### Directions:
Your output must be the lines below from the line containing "Given: Collapse Item - 1 with the arrow" to the line containing "736x744 pixels.", both lines included, reproduced exactly and without pictures.
######
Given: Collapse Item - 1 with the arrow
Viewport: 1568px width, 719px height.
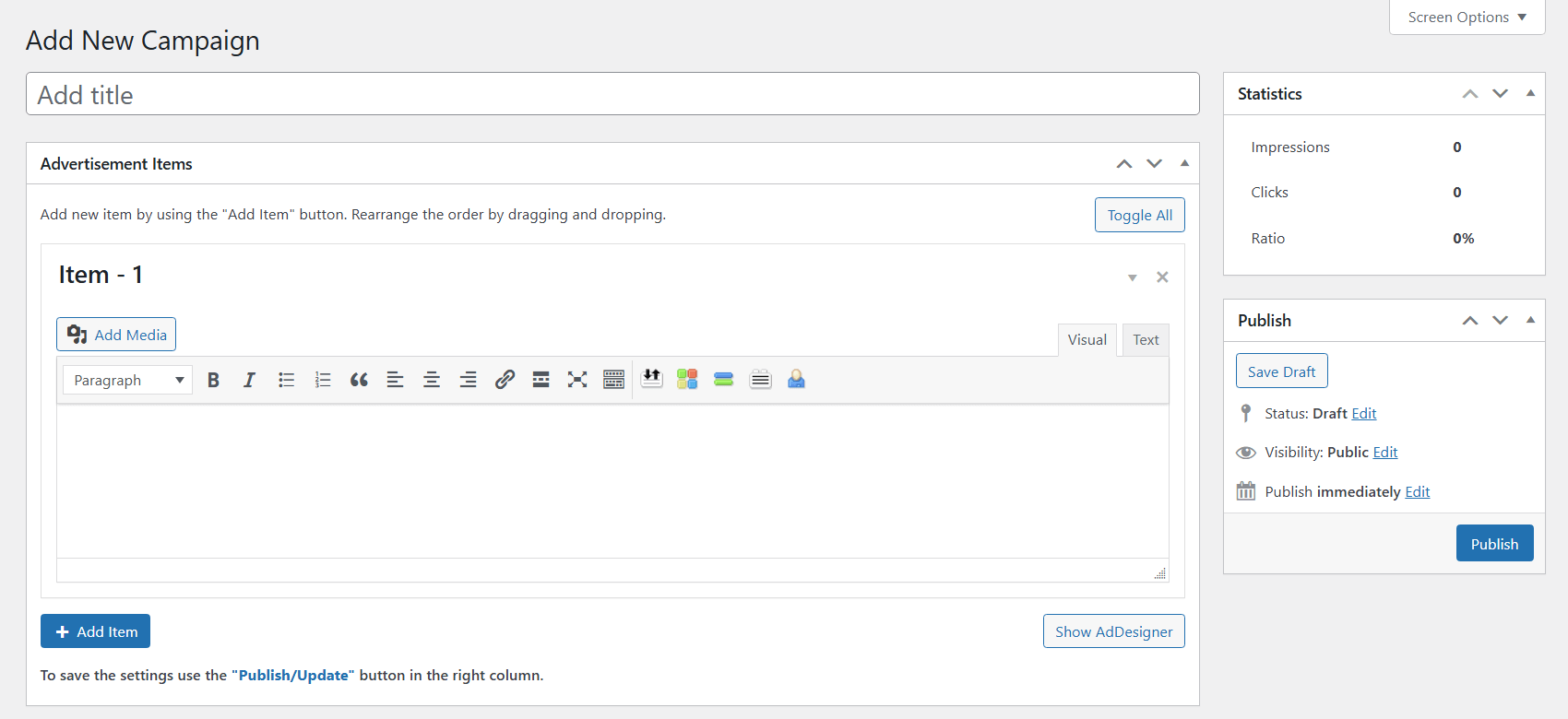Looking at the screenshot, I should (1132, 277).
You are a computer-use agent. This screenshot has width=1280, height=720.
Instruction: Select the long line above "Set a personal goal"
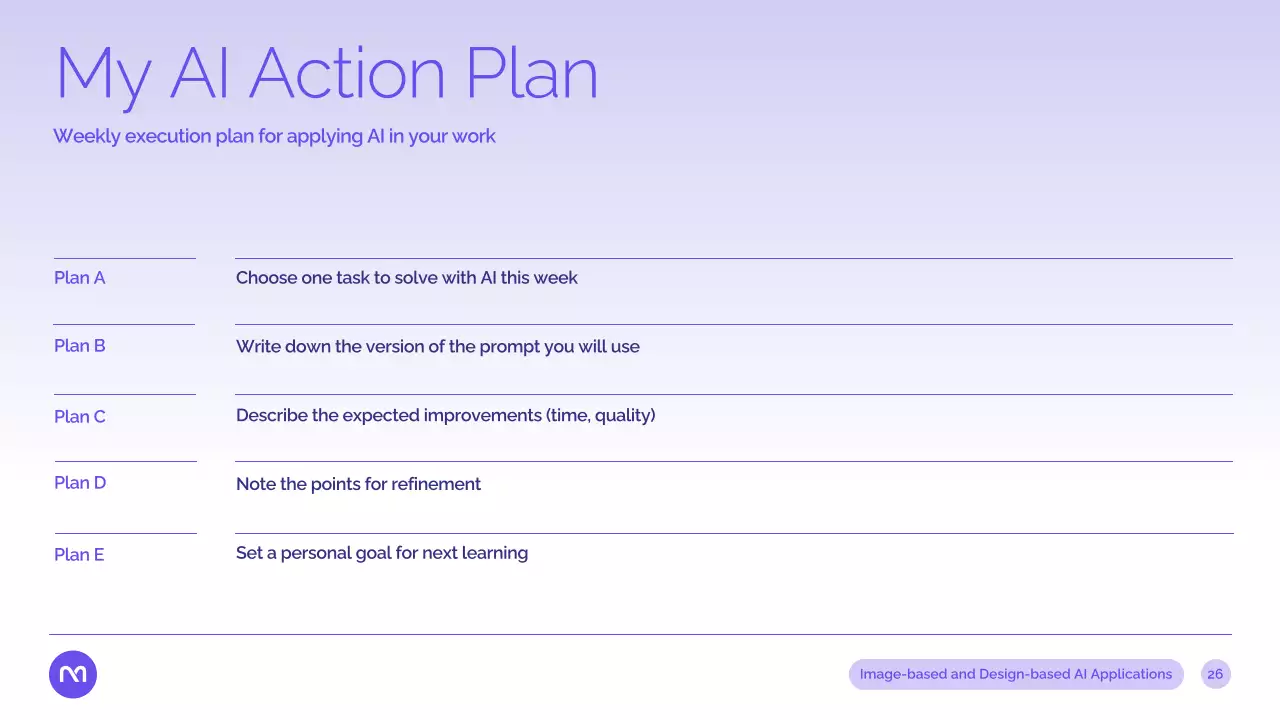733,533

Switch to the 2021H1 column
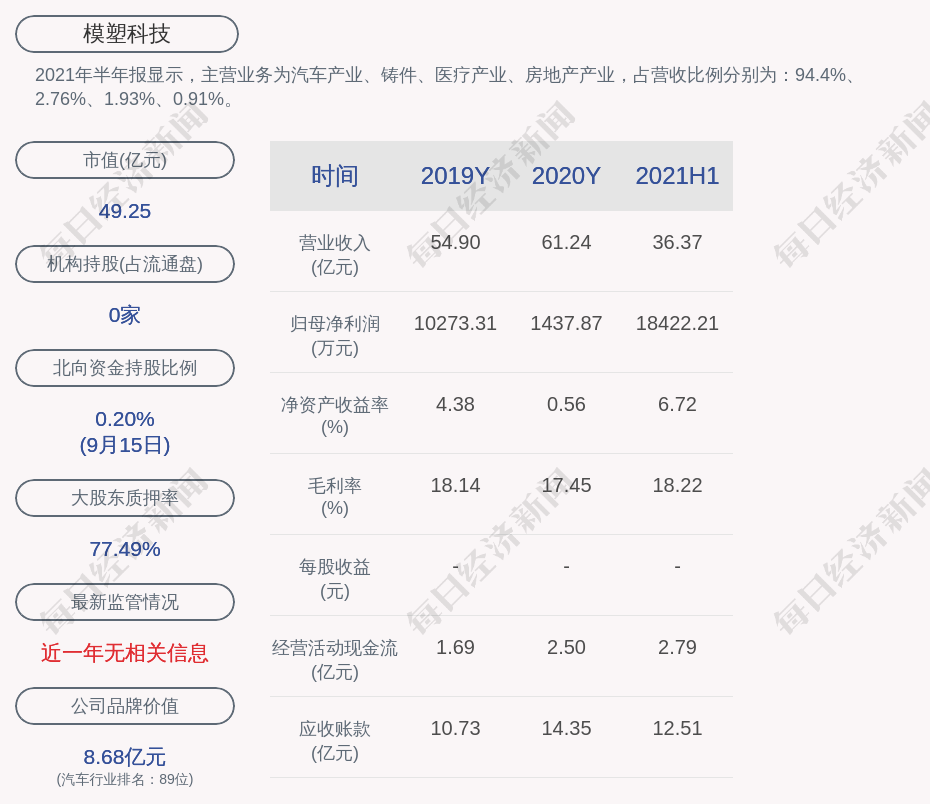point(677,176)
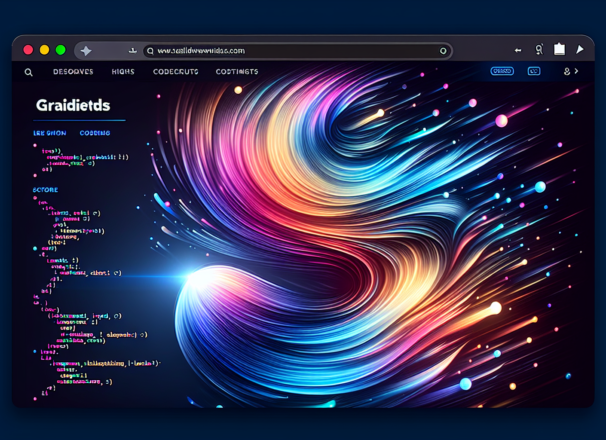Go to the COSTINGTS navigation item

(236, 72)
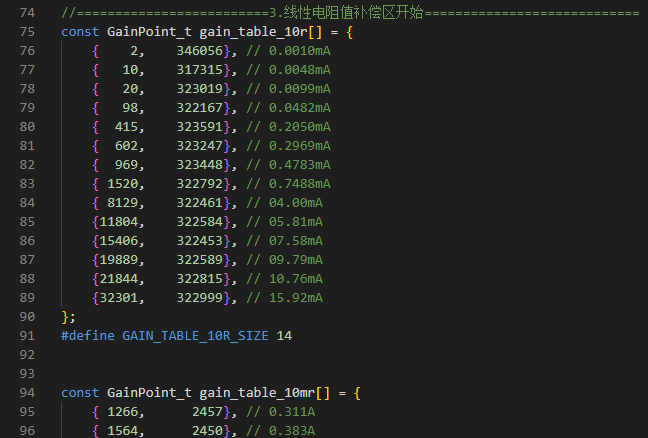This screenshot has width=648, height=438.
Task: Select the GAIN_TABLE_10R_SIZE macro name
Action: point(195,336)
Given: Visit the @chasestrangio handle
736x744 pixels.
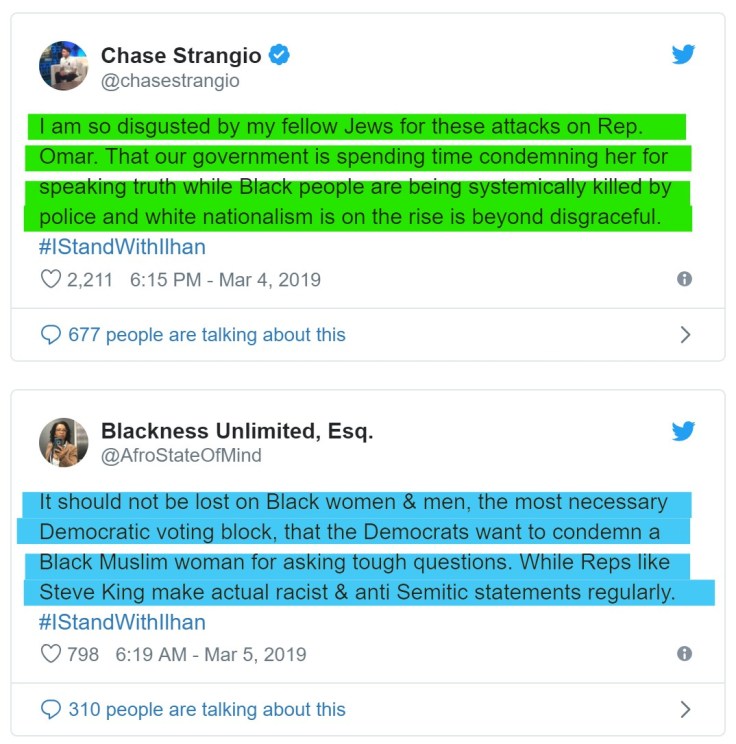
######
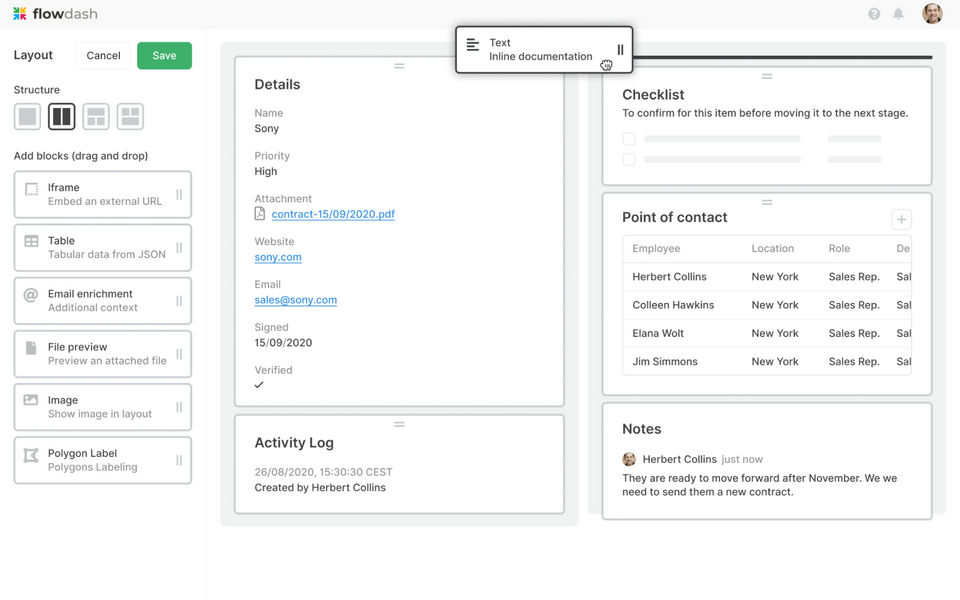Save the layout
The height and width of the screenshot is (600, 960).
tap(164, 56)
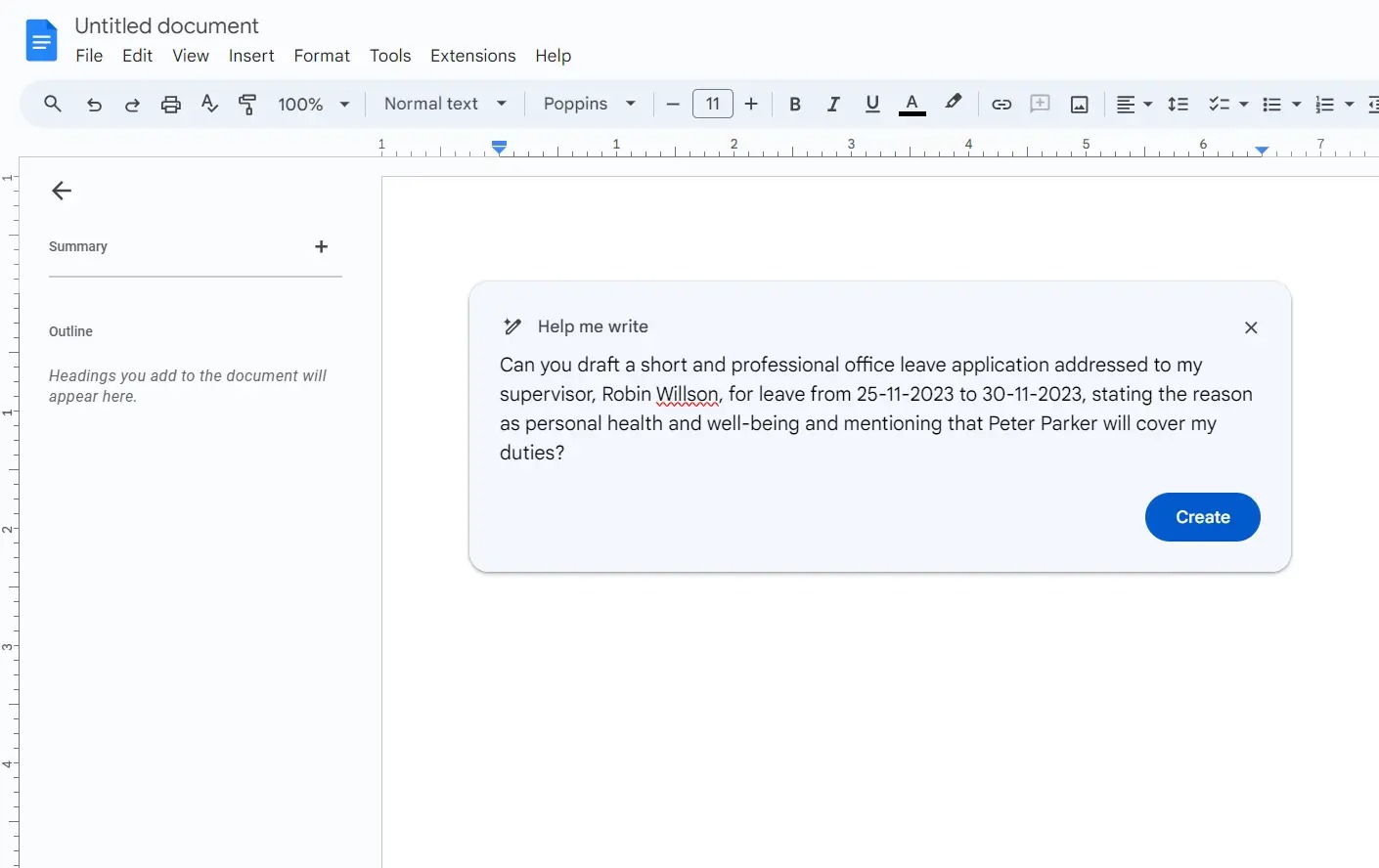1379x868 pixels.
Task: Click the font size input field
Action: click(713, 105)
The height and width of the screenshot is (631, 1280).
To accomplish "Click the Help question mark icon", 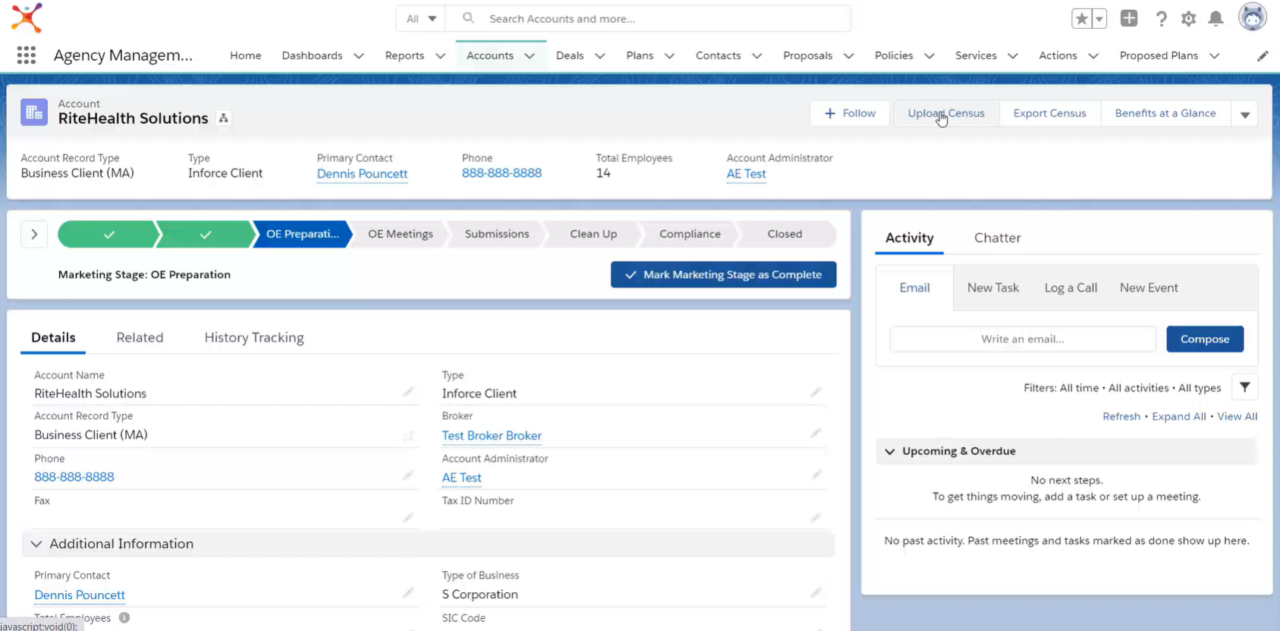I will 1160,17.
######
### Answer space:
Given: Collapse Item - 1 with the arrow
Viewport: 1568px width, 719px height.
Looking at the screenshot, I should (1132, 277).
You are a computer-use agent. This screenshot has width=1280, height=720.
Instruction: Select the long line above "Set a personal goal"
733,533

Switch to the 2021H1 column
point(677,176)
Go to the COSTINGTS navigation item

(236, 72)
This screenshot has width=648, height=438.
Task: Select the GAIN_TABLE_10R_SIZE macro name
Action: point(195,336)
Given: Visit the @chasestrangio handle
736x744 pixels.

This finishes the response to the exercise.